Monitoring Splunk

How to Know What Buckets Are Searched (hot/warm/cold)

David
Splunk Employee
Splunk Employee

I'm trying to analyze the effectiveness of our bucketing strategy, to ensure that we're making optimal use of hot/warm bucket SSDs. I would like to be able to look across all of our searches to see what hits hot/warm buckets and what hits cold buckets, ideally including how many events are retrieved and how much time was spent, but at least how many cold buckets were needed.

I don't see this being logged by default (with the except of results_preview.csv, which only covers interactive searches and I don't seem to have many of them). I've tried starting with --debug, and I've tried selectively incrementing a bunch nice-sounding log channels to debug. I understand that I can make an educated guess by looking at the search times and comparing with bucket timestamps (via |dbinspect), but there are a lot of downsides to that approach (time delta between search and analysis, some buckets may not contain the term for needle/haystack searches, no detail on what was retrieved, etc.).

Any pointers for how I can pull this type of information?

Edit: ...Bumping on the off chance that anyone missed this earlier...

AzJimbo
Path Finder

I was playing with koshyk's query and came up with this one.

Make sure you use fast mode and event sampling 1:100,000 or else it might take forever.

index=whatever
|rename _bkt AS bucketId, _cd AS cd
|stats earliest(_time) as first_event latest(_time) as last_event
by bucketId
|join type=left bucketId
[|dbinspect index=whatever |fields bucketId, state]
|stats first(first_event) AS first_event, last(last_event) AS last_event dc(bucketId) AS buckets by state
|eval last_event=strftime(last_event,"%m/%d/%Y %H:%M")
|eval first_event=strftime(first_event,"%m/%d/%Y %H:%M")
|table first_event, last_event, state buckets |sort - last_event

And if you want to see 'em all:

index=*
|rename _bkt AS bucketId, _cd AS cd
|stats earliest(_time) as first_event latest(_time) as last_event 
by bucketId, index
|join type=left bucketId
[|dbinspect index=* |fields bucketId, state index]
|stats first(first_event) AS first_event, last(last_event) AS last_event dc(bucketId) AS buckets  by state index
|eval last_event=strftime(last_event,"%m/%d/%Y %H:%M")
|eval first_event=strftime(first_event,"%m/%d/%Y %H:%M")
|table index first_event, last_event, state buckets |sort - last_event

koshyk
Super Champion

Found almost a way to identify the event to bucketId and where it came from

index=main| head 100 | rename _bkt as bucketId| rename _cd as cd|   stats count by bucketId,cd,_raw| join type=left bucketId [|dbinspect index=main ] | table _raw,bucketId,state,splunk_server

The logic is
- find the events and bucketId, _cd
- join this data with dbinspect

0 Karma

koshyk
Super Champion

upvoted. Hope Splunk will give a method to map buckets to events

0 Karma

Lowell
Super Champion

Hey David!

Here's a proof-of-concept to determine which buckets are accessed for each search. The approach is rather low-level, Linux specific, and has several rough edges. (Aka, don't try this on production). Disclaimers aside, I think it may give you the kind of answers you are looking for, or at least provide a jumping-off point.

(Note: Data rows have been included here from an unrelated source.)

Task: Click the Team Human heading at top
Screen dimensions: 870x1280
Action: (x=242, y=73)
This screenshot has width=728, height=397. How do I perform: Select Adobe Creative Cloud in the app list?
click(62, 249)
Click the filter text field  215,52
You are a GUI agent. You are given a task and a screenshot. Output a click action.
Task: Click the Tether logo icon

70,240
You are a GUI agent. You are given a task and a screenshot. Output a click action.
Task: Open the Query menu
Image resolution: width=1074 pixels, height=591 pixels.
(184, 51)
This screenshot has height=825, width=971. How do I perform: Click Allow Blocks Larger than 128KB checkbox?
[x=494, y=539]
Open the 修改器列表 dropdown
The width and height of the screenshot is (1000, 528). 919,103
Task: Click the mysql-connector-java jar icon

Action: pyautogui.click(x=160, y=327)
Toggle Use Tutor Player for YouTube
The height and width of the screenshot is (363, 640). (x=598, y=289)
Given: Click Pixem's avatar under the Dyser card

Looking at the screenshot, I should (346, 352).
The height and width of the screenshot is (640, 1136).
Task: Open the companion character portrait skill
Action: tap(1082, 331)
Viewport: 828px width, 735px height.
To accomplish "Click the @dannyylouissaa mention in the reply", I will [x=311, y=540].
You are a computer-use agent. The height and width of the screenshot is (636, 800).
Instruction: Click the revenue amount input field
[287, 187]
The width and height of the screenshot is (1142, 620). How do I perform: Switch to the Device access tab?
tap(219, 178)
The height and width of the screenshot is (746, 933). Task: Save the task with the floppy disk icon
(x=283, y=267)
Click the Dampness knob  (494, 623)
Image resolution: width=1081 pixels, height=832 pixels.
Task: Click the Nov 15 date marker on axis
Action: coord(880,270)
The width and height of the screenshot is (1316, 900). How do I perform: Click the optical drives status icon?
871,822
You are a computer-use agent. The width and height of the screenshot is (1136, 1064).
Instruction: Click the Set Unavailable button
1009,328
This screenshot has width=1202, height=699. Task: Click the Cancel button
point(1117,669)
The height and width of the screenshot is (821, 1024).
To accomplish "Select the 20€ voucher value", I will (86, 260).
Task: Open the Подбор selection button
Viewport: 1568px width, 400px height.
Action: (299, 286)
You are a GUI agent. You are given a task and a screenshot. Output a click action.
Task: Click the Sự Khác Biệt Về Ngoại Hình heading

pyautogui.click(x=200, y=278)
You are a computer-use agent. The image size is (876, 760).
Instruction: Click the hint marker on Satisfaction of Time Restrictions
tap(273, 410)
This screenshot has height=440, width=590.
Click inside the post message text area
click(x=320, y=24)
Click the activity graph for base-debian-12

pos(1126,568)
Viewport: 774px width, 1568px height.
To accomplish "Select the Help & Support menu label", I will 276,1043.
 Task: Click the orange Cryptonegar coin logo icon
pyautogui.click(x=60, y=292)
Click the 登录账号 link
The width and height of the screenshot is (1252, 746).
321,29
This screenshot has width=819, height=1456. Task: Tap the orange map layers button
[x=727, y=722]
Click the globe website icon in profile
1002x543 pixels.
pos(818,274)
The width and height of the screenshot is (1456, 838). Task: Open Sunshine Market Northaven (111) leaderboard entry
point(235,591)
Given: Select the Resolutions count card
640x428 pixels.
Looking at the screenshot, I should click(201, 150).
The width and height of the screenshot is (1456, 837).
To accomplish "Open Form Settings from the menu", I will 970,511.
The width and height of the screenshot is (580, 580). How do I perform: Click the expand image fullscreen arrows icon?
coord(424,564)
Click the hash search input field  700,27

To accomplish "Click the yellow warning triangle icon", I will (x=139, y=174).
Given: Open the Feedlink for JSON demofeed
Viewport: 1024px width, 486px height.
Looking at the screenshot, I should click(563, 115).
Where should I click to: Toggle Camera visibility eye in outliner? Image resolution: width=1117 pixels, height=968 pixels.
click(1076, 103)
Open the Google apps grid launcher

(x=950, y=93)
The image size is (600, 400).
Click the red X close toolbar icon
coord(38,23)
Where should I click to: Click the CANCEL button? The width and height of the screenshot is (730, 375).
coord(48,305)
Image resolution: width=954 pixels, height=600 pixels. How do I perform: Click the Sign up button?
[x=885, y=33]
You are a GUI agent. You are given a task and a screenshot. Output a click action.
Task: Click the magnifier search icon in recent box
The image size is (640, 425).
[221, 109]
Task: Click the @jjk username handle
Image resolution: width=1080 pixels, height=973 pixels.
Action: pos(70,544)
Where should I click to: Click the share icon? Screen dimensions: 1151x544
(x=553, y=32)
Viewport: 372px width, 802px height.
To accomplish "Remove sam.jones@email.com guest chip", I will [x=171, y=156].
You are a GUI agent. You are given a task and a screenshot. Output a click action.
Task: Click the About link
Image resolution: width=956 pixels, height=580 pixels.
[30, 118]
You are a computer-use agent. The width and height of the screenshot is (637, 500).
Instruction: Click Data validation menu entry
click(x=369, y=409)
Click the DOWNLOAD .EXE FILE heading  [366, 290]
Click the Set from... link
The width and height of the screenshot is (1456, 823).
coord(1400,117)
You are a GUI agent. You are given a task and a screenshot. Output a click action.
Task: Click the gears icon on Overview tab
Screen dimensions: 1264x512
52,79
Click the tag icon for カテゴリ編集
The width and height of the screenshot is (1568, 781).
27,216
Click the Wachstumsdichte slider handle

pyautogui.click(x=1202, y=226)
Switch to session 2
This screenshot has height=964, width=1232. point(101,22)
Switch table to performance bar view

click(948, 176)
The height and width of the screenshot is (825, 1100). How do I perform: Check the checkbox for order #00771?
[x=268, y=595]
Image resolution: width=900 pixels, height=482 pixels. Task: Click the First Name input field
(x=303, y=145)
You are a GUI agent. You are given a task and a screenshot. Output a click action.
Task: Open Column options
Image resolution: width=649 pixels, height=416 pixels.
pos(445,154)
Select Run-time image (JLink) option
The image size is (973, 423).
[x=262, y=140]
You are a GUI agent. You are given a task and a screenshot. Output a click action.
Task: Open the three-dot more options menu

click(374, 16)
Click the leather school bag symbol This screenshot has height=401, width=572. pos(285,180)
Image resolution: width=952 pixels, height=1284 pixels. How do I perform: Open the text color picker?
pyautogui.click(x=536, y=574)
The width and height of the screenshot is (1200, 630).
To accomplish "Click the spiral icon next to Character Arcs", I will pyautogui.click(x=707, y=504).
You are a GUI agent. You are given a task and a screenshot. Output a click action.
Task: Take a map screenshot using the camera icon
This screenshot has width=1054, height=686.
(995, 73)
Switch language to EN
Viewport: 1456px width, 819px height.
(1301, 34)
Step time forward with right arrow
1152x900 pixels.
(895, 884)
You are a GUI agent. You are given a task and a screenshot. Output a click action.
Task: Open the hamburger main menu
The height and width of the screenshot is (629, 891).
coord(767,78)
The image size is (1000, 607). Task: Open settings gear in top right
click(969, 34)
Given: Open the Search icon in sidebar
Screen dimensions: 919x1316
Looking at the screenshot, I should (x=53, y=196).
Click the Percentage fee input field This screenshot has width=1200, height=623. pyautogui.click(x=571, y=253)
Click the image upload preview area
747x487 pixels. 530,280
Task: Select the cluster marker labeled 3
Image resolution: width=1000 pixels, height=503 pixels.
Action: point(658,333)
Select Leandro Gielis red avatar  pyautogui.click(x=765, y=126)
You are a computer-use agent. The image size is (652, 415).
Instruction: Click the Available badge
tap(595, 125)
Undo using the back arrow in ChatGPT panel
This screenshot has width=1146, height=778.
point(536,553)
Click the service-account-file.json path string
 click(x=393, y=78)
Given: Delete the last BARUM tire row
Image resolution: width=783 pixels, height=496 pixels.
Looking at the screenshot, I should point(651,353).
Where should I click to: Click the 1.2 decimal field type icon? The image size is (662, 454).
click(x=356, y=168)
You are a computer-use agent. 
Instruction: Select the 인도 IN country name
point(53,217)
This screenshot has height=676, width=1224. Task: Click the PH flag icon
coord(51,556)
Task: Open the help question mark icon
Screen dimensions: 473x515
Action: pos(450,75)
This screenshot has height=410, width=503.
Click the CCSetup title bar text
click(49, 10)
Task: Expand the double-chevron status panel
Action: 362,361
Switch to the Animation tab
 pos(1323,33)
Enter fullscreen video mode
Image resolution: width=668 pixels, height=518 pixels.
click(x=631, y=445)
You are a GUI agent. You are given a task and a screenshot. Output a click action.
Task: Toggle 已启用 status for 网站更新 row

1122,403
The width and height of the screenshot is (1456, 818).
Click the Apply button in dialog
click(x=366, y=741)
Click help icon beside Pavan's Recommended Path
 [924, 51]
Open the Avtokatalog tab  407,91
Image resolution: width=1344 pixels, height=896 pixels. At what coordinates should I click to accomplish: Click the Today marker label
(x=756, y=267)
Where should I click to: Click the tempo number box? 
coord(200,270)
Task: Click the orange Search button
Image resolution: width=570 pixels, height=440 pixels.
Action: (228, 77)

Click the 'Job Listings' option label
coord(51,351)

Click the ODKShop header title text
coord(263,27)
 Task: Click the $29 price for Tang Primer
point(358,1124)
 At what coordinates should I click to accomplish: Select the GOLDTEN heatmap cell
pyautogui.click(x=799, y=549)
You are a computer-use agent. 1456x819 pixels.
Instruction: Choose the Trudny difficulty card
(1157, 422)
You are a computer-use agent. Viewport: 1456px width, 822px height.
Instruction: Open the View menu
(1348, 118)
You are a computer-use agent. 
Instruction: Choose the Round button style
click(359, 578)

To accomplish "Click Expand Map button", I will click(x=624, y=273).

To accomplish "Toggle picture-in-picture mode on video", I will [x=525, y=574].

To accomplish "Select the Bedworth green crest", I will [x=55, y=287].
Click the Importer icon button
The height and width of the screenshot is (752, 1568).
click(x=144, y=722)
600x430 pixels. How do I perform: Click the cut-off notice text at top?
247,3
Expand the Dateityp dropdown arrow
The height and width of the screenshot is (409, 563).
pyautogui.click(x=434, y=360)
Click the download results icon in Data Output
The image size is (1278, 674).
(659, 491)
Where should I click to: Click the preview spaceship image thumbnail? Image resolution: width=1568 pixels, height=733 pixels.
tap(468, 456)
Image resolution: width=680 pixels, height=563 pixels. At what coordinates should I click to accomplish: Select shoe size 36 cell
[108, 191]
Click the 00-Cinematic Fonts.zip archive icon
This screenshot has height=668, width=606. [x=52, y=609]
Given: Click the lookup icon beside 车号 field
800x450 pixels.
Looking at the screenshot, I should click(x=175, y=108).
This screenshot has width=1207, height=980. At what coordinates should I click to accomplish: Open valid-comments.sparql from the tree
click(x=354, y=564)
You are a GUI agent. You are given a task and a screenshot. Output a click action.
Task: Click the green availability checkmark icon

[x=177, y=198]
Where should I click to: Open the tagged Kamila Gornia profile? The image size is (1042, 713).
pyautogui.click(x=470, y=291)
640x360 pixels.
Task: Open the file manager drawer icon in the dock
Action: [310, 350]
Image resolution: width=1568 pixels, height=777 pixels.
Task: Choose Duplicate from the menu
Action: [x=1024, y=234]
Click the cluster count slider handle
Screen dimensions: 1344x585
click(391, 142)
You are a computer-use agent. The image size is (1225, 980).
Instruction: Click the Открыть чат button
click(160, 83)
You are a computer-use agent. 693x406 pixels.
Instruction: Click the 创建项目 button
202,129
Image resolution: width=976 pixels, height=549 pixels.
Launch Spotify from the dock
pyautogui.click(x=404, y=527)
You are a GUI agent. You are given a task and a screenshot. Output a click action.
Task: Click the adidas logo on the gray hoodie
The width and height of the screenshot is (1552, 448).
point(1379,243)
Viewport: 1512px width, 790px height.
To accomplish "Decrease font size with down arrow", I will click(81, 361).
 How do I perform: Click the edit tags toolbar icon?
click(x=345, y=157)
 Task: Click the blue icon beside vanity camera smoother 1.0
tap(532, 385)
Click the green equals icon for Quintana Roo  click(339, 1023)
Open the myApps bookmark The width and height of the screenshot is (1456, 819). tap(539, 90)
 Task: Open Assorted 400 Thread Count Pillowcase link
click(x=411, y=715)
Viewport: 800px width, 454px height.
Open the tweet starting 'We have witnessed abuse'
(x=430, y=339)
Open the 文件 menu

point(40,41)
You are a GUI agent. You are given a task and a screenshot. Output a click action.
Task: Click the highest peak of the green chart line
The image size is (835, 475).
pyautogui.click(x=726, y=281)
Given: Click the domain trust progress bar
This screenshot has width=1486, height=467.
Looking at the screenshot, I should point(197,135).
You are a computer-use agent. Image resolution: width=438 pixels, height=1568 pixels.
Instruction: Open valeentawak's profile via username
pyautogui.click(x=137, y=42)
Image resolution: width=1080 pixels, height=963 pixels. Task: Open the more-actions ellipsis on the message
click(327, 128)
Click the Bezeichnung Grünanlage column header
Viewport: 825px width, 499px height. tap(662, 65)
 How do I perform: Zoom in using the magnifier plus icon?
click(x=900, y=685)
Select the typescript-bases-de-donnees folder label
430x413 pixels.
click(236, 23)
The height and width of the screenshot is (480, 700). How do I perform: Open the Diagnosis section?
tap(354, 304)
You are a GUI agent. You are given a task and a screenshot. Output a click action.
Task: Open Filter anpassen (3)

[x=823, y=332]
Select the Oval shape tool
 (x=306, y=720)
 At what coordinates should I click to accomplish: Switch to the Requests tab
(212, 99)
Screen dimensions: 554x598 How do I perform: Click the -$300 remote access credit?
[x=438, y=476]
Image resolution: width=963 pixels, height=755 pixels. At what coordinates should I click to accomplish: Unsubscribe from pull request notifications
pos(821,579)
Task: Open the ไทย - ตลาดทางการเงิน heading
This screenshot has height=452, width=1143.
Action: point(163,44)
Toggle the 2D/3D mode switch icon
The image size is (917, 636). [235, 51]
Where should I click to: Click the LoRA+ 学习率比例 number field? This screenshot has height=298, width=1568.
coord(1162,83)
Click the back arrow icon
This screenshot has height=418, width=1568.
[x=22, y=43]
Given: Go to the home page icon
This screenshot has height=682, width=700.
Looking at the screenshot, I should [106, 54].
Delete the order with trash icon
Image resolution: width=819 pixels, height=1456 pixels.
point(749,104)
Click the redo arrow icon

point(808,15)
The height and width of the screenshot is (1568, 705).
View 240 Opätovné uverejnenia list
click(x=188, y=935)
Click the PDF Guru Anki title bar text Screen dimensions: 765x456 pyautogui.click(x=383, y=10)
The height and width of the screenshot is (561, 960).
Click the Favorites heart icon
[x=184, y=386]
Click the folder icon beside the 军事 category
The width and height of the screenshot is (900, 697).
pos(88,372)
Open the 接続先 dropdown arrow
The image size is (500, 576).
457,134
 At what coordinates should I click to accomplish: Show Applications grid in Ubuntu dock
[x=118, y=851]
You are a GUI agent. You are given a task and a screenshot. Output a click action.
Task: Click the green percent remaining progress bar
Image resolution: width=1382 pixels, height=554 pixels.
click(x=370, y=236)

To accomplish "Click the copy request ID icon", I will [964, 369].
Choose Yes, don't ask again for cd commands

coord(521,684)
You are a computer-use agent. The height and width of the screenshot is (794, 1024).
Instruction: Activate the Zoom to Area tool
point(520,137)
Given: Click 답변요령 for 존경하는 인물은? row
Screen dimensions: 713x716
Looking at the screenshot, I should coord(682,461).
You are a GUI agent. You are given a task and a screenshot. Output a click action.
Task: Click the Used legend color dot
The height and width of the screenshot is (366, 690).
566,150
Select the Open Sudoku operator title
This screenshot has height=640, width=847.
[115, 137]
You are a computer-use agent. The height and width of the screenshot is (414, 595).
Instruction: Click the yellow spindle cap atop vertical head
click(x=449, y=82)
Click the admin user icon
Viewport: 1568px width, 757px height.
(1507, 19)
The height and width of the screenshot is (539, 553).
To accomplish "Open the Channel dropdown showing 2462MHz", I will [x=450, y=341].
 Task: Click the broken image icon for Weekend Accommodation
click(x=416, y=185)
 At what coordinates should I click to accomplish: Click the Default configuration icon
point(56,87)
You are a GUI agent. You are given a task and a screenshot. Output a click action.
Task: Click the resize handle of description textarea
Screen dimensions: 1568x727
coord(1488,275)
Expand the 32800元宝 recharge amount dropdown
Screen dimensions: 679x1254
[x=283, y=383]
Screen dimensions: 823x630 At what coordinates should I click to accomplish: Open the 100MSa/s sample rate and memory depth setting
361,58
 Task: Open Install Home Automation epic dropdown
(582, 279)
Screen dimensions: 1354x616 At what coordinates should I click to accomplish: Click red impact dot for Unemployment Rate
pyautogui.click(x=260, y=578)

In Splunk 6 (and possibly earlier), there's a settings called search_process_mode which allows "debugging" all search commands. Essentially, this allows you to run an arbitrary command instead of the normal splunkd search ... process. So basically we can drop in a debugging script to intercept the new search request and then run the standard worker process. This proof of concept uses the strace command to tracks file activity, which includes every open() call to each bucket. The file activity gets dumped to a strace.log file thrown into the dispatch folder.

Here's the basic setup:

inputs.conf:

[monitor://$SPLUNK_HOME/var/run/splunk/dispatch]
index = _internal
whitelist = strace\.log$
sourcetype = splunk_search_strace

limits.conf:

[search]
search_process_mode = debug search-perf.sh

$SPLUNK_HOME/bin/scripts/search-perf.sh

#!/bin/bash
shift
search_id=`echo "$*" | sed -re 's/.* --id=([^ ]+).*/\1/'`
echo "`date` [${search_id}] START SEARCH   ARGS: $*" >> $SPLUNK_HOME/var/log/splunk/search-perf.log

strace -ttt -f -e trace=file $SPLUNK_HOME/bin/splunkd $* 2> $SPLUNK_HOME/var/run/splunk/dispatch/${search_id}/strace.log
echo "`date` [${search_id}] END SEARCH" >> $SPLUNK_HOME/var/log/splunk/search-perf.log

Here's an example search that shows a list of indexes and buckets accessed per search:

index=_internal sourcetype=splunk_search_strace open (merged_lexicon OR .tsidx OR Hosts.data OR Sources.data OR Sourcetypes.data)
| rex field=source "/dispatch/(?<sid>[^/]+)/"
| rex "open\(\"(?<path>[^\"]+)\","
| rex field=path "/(?<idx>[^/]+)/(?<phase>[^/]+)/(?<bkt>[^/]+)/[^/]+$"
| transaction sid
| table sid, path, duration, idx, phase, bkt

Right now you can use this to see what buckets are being accessed, but I think you could expand the example search to see which buckets are scanned (in other words, add some logic looking for open calls to 'rawdata/journal.gz' rather than just open calls to tsidx files; I'm guessing you could also look at the effectiveness of bloom filters using this technique too). I'm sure there's a way to get statistics on IO usage if you (or someone you know) has voodoo strace skills to determine times take per read and amount of data accessed.


Other random notes

I found out that you can just run strace without redirecting stderr to a log file and it shows up in the splunkd.log. (Search for "ProcessDispatchedSearch - PROCESS_SEARCH") I thought about using this approach, but then you can't tell which search the message came from. Additional, using the dispatch folder has the advantage of using Splunk's default job aging behavior to cleanup work for us.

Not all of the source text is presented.